Il Contributo di Accesso è una tariffa per i visitatori giornalieri applicata in circa 60 giorni specifici ad alta affluenza tra aprile e luglio 2026, dalle 08:30 alle 16:00. Il contributo è di €5 se ci si registra online almeno 3 giorni prima della visita, o €10 per la prenotazione in giornata o last-minute. Gli ospiti che pernottano con una prenotazione alberghiera nel Comune sono esenti. Sono esenti anche i bambini sotto i 14 anni e alcune altre categorie. Le date cambiano ogni anno, quindi controlla il portale ufficiale del Comune prima di prenotare il viaggio.
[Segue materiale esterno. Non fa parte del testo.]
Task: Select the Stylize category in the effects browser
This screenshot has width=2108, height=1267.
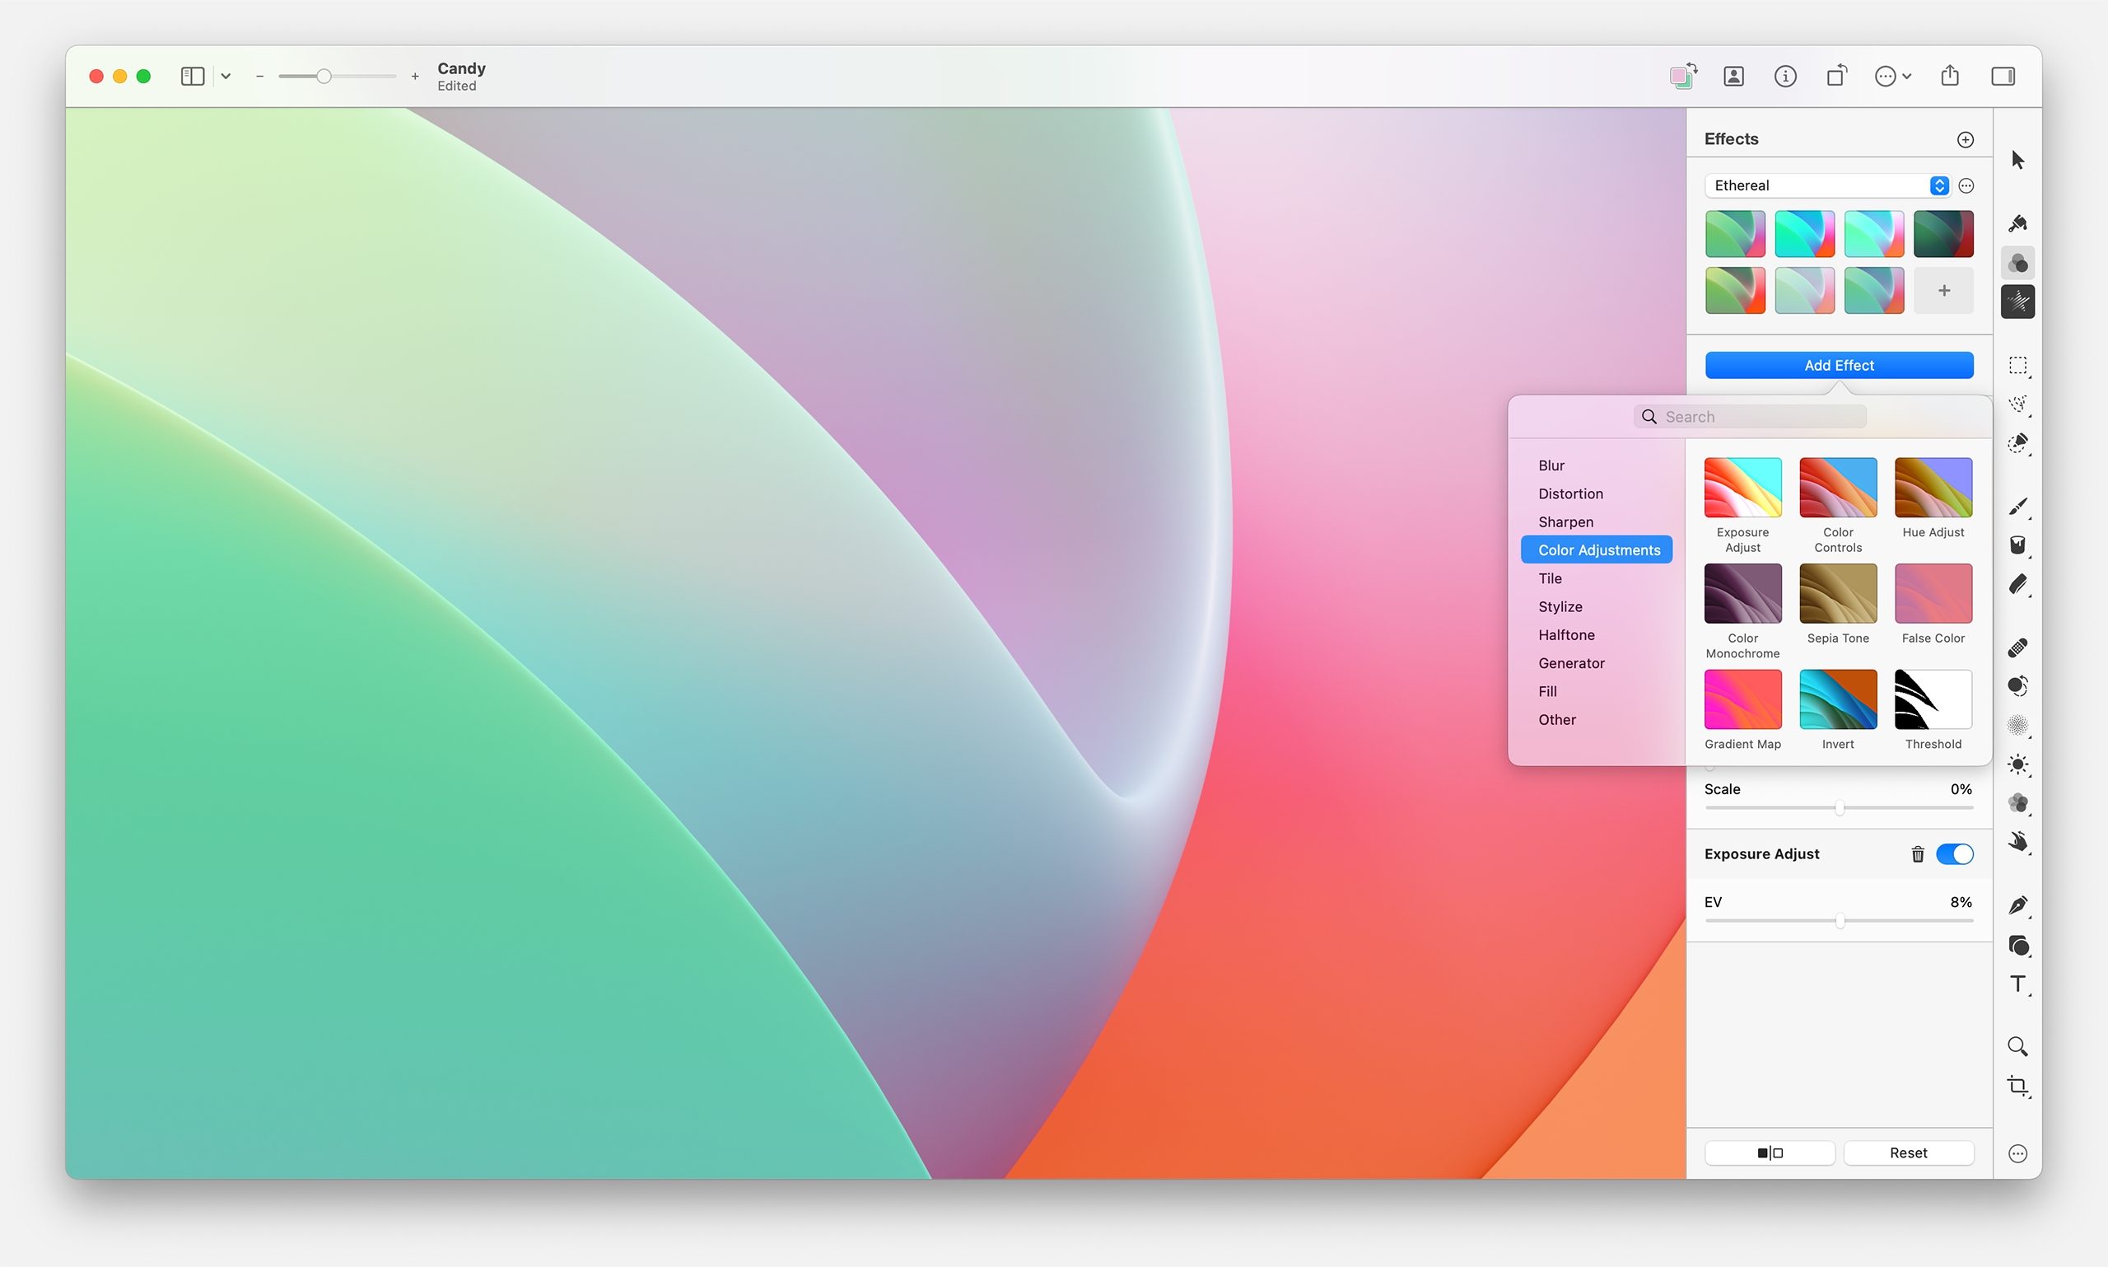Action: [1561, 606]
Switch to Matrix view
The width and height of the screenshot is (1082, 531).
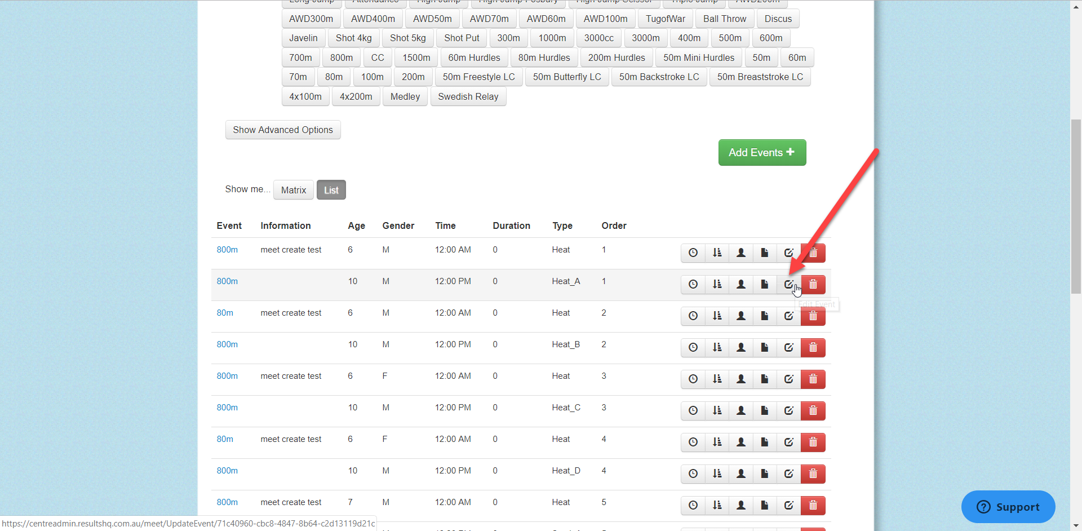[x=293, y=190]
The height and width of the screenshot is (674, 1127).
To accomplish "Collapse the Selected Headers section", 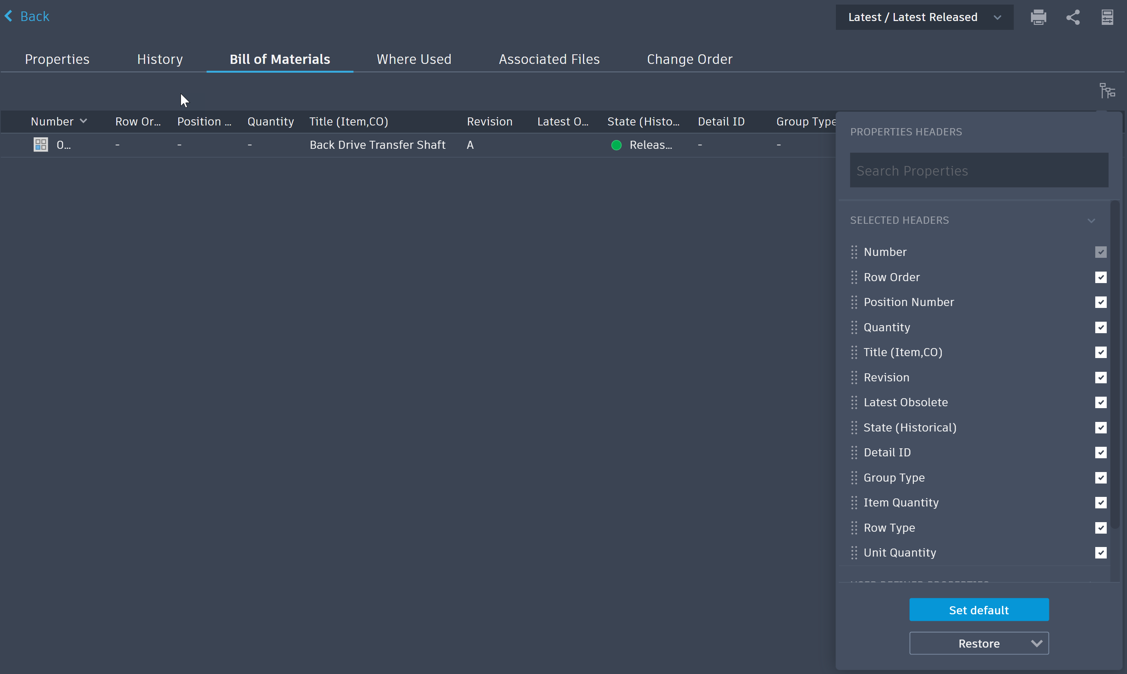I will (x=1092, y=220).
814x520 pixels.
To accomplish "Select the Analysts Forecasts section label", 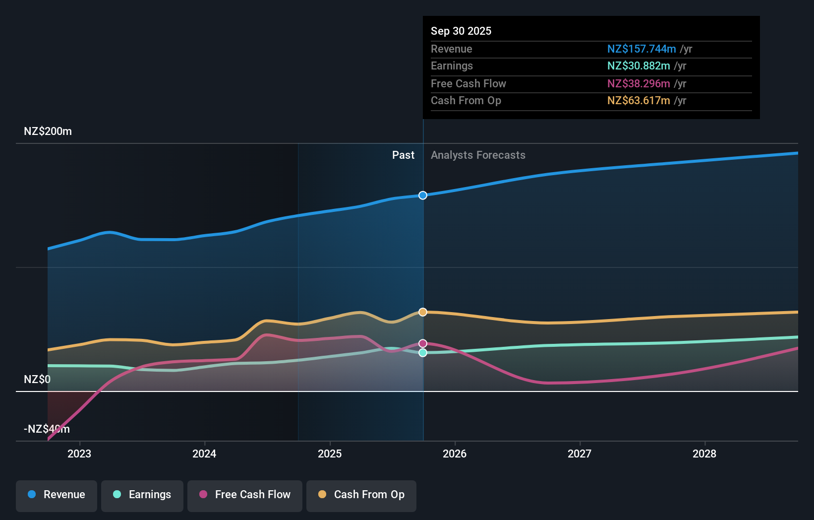I will (x=478, y=155).
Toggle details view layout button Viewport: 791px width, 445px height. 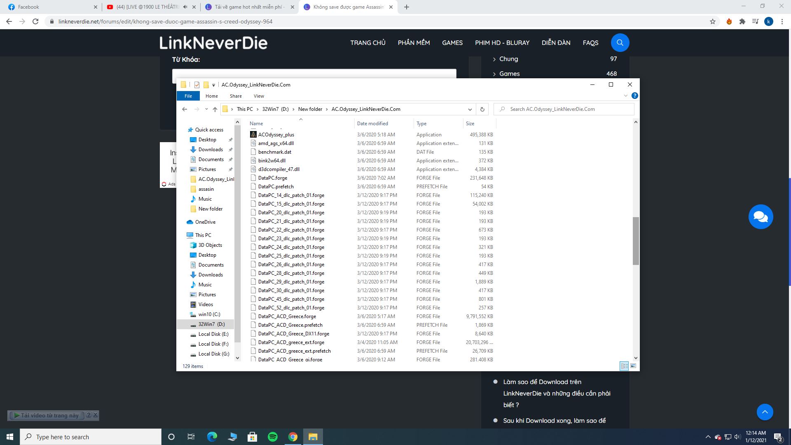coord(624,366)
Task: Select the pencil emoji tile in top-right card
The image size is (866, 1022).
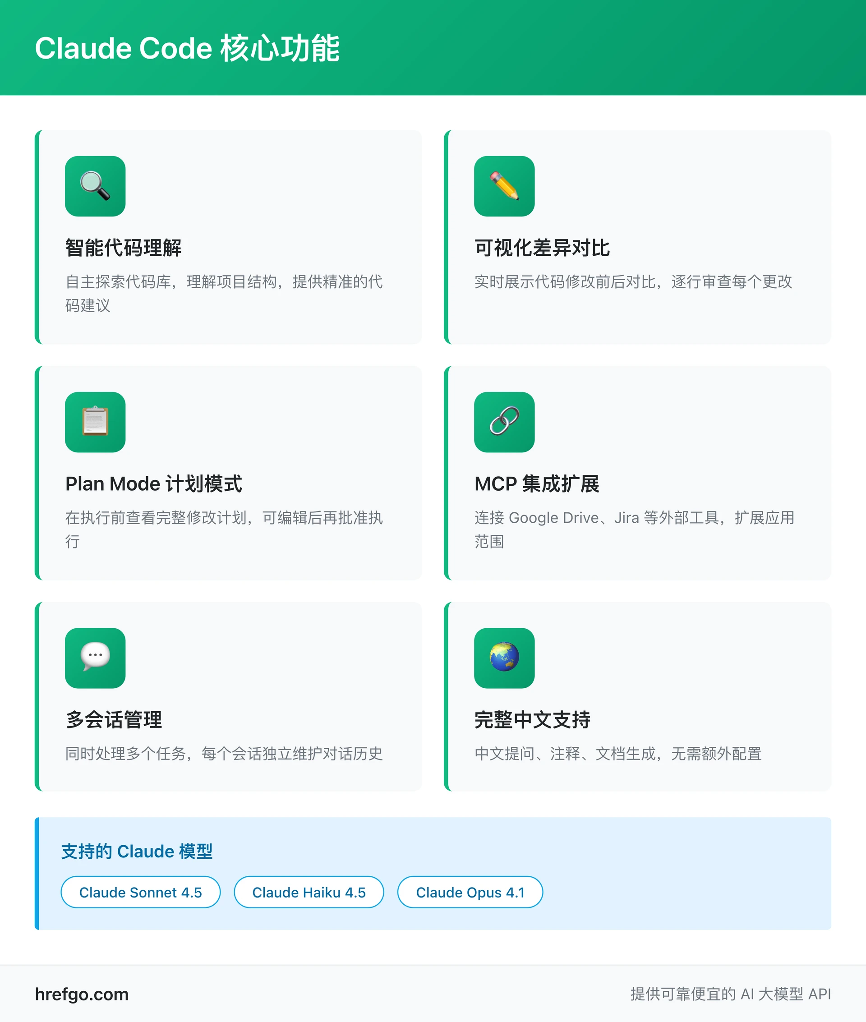Action: point(504,188)
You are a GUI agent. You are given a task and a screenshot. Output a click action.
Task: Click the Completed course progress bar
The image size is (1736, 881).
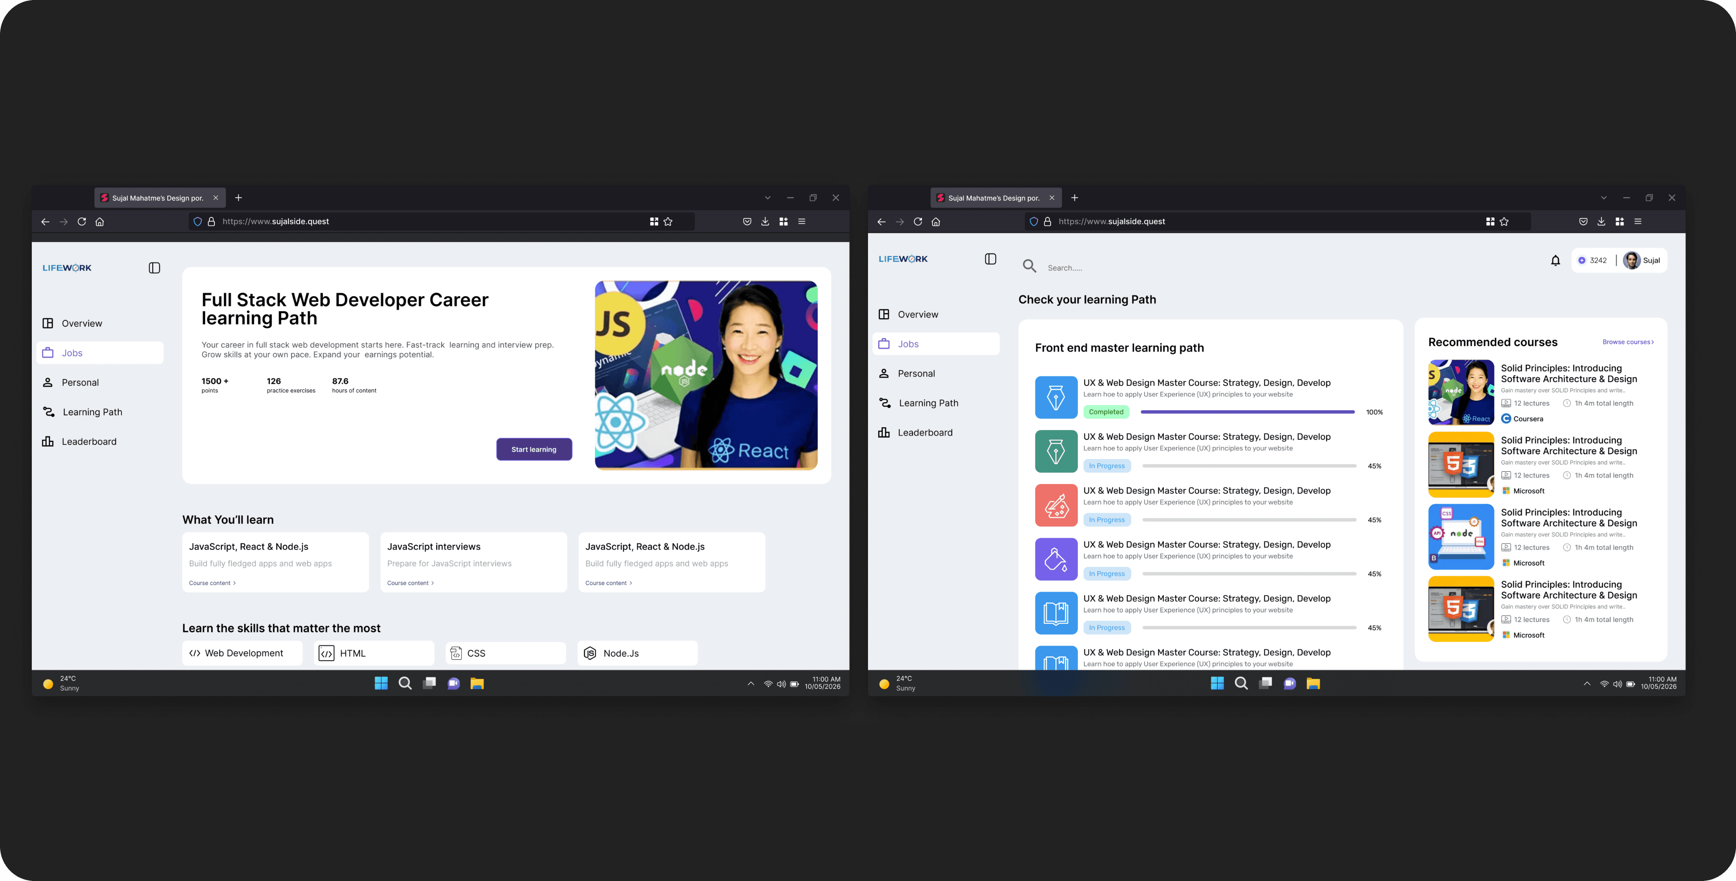1247,412
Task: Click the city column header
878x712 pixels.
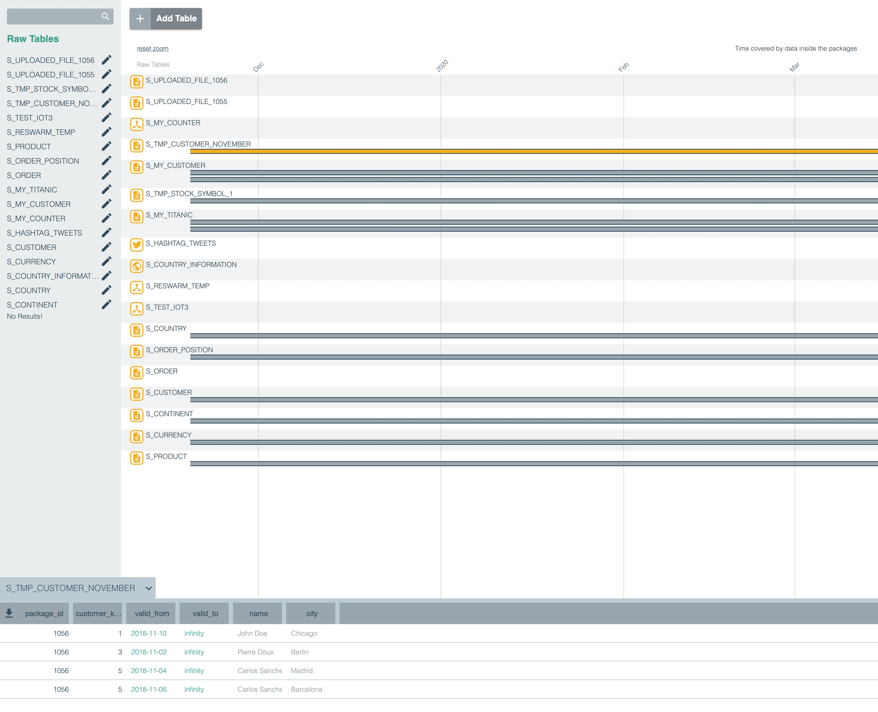Action: (312, 614)
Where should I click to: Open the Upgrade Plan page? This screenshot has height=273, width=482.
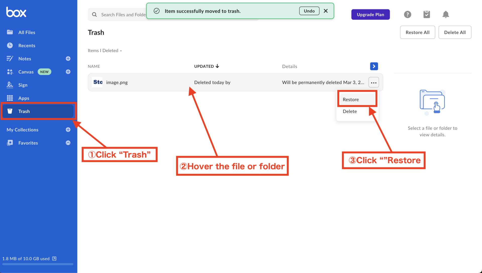click(x=370, y=14)
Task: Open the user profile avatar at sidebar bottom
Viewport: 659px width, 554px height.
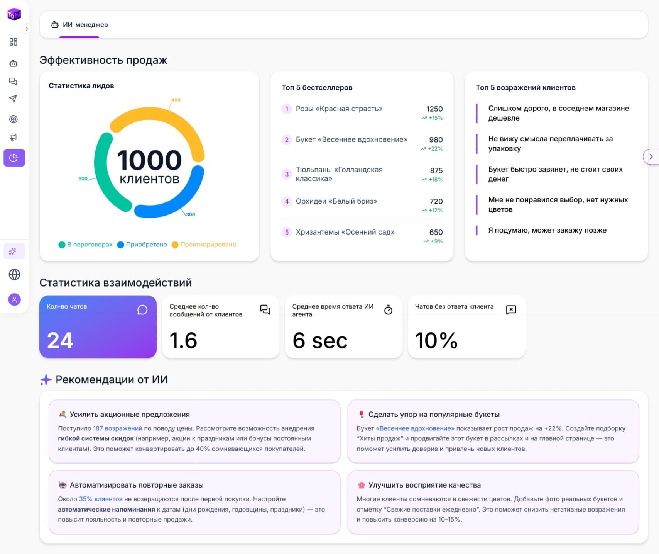Action: tap(14, 299)
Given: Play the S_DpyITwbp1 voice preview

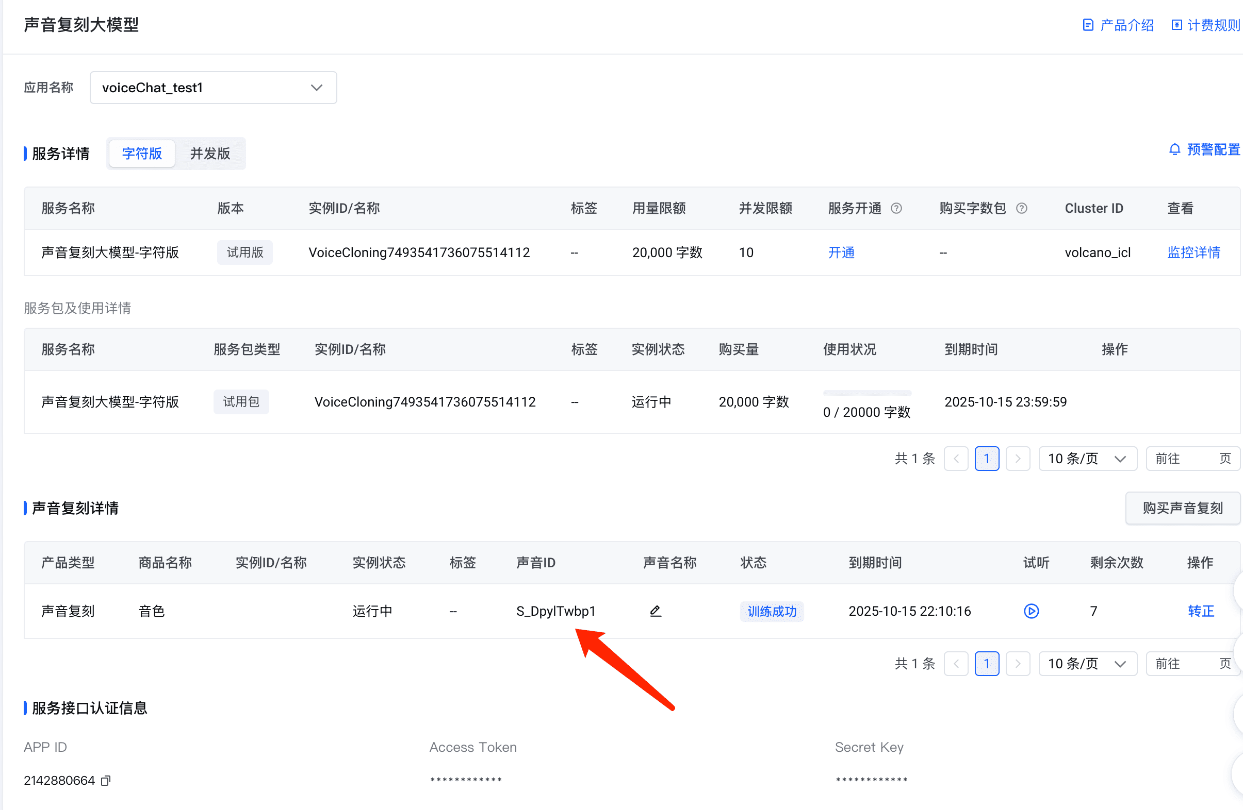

Venezia è sicura per i visitatori?
Venezia è una delle città più sicure d'Italia per i turisti. I reati violenti sono rari. I problemi principali sono i borseggiatori nelle zone affollate (in particolare sul vaporetto Linea 1 e intorno al Rialto), i gondolieri abusivi che propongono corse non ufficiali e i menù a prezzi gonfiati nei ristoranti per turisti vicino a San Marco. Le rive lungo i canali sono prive di protezioni in molti tratti, quindi tieni d'occhio i bambini. In autunno e inverno, l'acqua alta può rendere alcune strade temporaneamente impraticabili: scarica l'app ufficiale delle previsioni di acqua alta prima di partire in quella stagione.
Venezia è adatta ai visitatori con difficoltà motorie?
In parte. I vaporetti ACTV hanno punti di imbarco accessibili su molte linee, e alcune zone della città — come le ampie passeggiate della Riva degli Schiavoni — sono percorribili. Tuttavia, il centro storico conta centinaia di ponti, la maggior parte con gradini e senza rampe, e molte calli sono strette e irregolari. Il Comune dispone di una mappa dell'accessibilità e di un programma dedicato ai ponti con scivoli, ma la copertura è ancora molto parziale. Chi ha difficoltà motorie significative dovrebbe studiare in anticipo i percorsi specifici utilizzando le risorse ufficiali del Comune.